So what is it that I wonder if it is normal? Well, its two fold. Firstly I ask if the way I do things is normal meaning "Am I normal? Or am I the abnormal one?"
This is the situation that has me asking this question: meals and husband/family.
Ernie has always been able to fend for himself. He makes his own breakfast and, if I am not around, basically feeds himself. Our sons can also do that, and did it often while living with us, and continue to be able to.
I never much thought about that while living in Canada because I never heard other women worrying about heading home because they had to feed their family/husband. Or arriving late because they had to feed their husbands before they came to the ladies breakfast.
So I am wondering if this is a Mexican thing, or just an overall woman thing, that I just never got the memo for?
Here many of my friends, so as not to say all, feed their husbands/families before they go out for breakfast with their friends. Then they have to head home in time to get lunch ready for them.
They ask me if I do that. Nope! I say no, Ernie makes his own breakfast and since I will not want lunch cause I ate a big breakfast, he will either fend for himself or eat later, when I do. When I tell them that I never feel pressure to have a big meal on the table they are shocked.
I have always thought that this 'attending' to your family, especially and specifically one's husband, was Mexican. Many tell me that their husband doesn't cook - ANYTHING! Some don't even bbq! I am quite frankly shocked. All three of my guys can cook, as can my brothers, my dad not so much, but he can definitely fend for himself.
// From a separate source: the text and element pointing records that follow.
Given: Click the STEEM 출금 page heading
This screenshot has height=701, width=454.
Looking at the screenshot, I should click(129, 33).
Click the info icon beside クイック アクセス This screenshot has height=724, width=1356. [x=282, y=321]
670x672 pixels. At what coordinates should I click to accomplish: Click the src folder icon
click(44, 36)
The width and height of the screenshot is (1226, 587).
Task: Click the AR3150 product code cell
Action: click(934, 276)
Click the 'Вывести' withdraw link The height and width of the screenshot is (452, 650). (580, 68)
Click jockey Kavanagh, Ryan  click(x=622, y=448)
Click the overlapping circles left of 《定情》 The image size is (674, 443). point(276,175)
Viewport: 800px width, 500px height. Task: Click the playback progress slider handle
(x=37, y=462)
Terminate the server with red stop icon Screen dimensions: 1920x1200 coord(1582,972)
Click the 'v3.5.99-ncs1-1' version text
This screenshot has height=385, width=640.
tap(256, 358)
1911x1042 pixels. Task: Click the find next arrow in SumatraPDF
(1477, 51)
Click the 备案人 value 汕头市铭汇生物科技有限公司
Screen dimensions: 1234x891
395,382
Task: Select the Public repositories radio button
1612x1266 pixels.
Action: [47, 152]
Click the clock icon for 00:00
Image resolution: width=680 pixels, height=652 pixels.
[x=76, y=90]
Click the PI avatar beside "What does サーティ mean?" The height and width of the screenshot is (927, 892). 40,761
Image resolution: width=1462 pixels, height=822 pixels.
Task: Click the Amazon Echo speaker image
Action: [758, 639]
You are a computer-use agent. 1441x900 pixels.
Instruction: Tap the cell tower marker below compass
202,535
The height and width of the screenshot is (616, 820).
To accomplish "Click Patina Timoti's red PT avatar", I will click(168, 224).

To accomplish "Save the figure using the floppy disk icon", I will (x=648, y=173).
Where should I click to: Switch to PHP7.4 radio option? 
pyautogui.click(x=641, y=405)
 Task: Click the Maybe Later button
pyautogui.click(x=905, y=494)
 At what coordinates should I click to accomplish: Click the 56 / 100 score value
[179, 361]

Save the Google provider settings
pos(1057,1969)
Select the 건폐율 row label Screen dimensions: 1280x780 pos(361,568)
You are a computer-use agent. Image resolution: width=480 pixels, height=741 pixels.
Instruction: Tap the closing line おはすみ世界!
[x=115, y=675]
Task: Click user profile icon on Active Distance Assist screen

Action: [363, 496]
Don't get me wrong, Ernie loves to sit down to a meal, simple or fancy, but would never make me feel like it was expected. He doesn't like to cook or prepare a meal. He like to make a Disco or to BBQ but not much else. But I would never have to have things ready for him if I went away for a week.
I happen to like that, as I don't particularly like to cook. I am no Martha Stewart. But I can feed people - my family and guests. So I guess I am not overly worried if I am 'normal' or not...but I do wonder.